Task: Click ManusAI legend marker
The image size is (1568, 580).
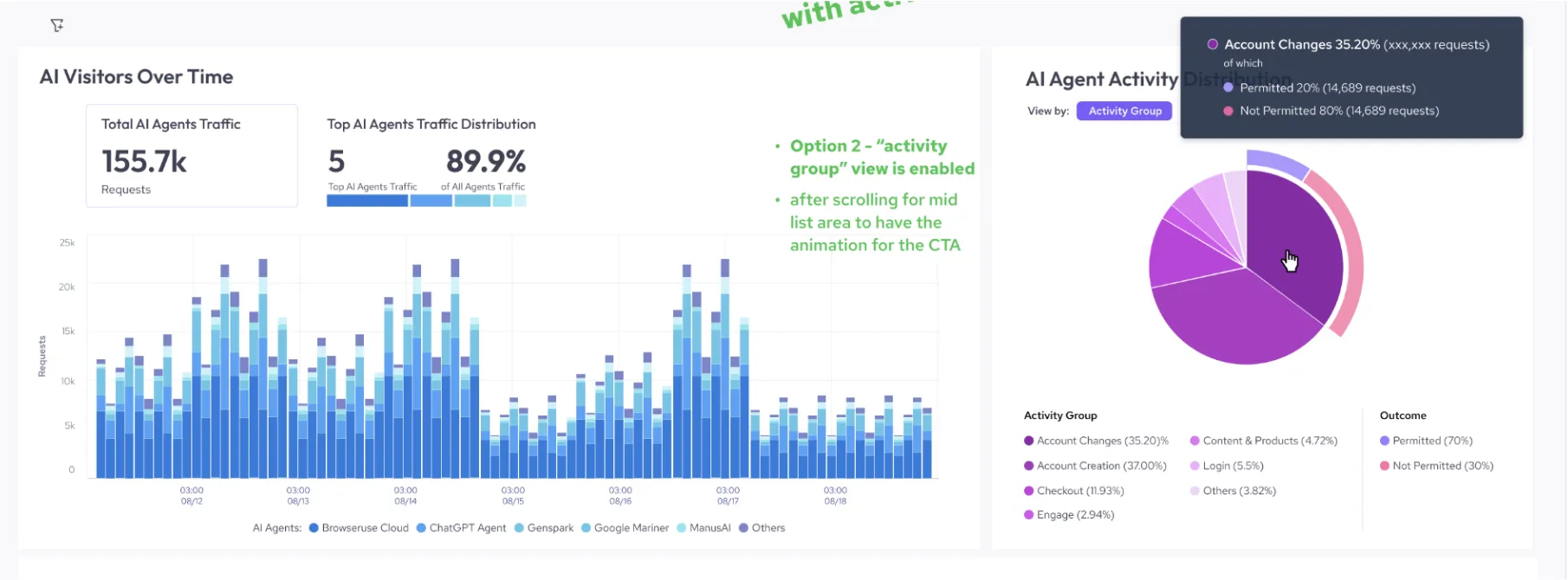Action: [x=682, y=528]
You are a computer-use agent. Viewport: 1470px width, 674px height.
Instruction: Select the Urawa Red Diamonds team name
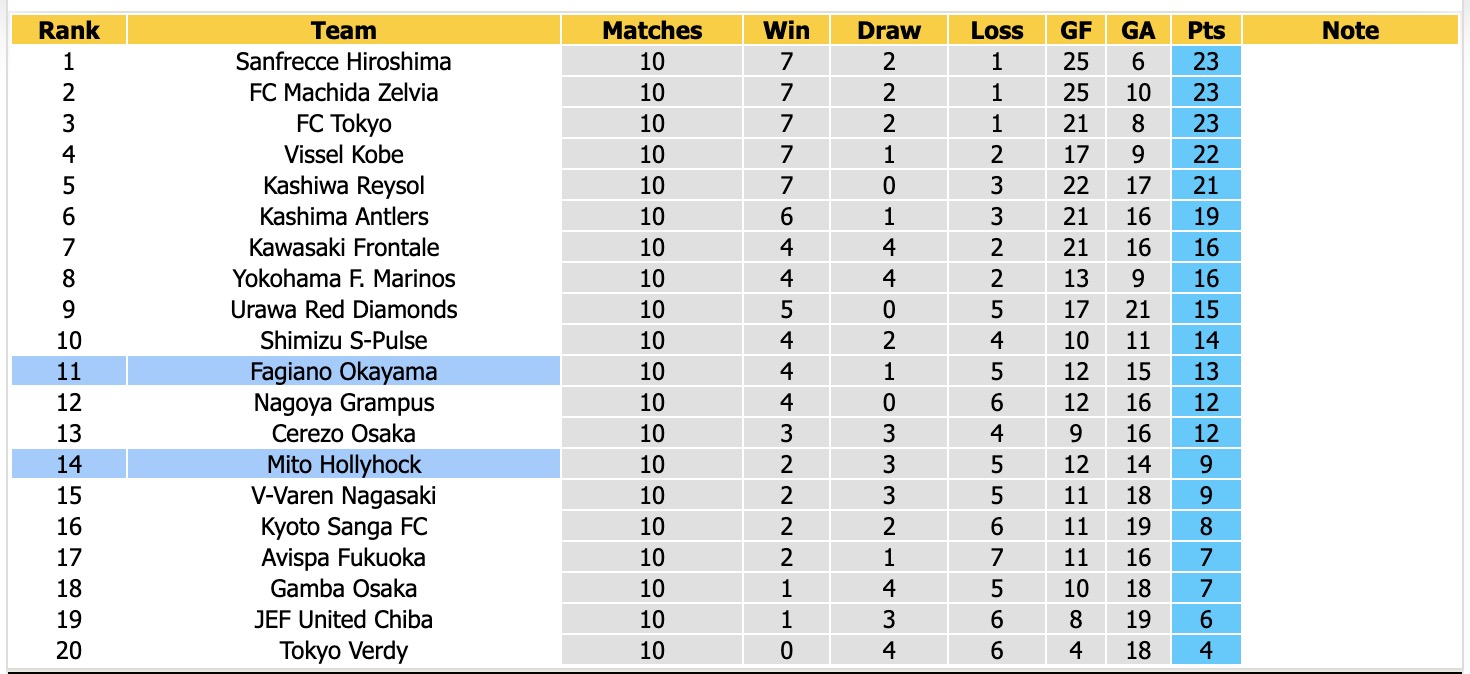[x=343, y=309]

**WHAT NEEDS TO BE DONE**
Set down all of the entries exactly as they stand, without any image.

**EXERCISE OUTPUT**
Task: Click ManusAI legend marker
The image size is (1568, 580).
Action: [x=682, y=528]
You are a computer-use agent. Viewport: 1470px width, 674px height.
Instruction: Select the Urawa Red Diamonds team name
[x=343, y=309]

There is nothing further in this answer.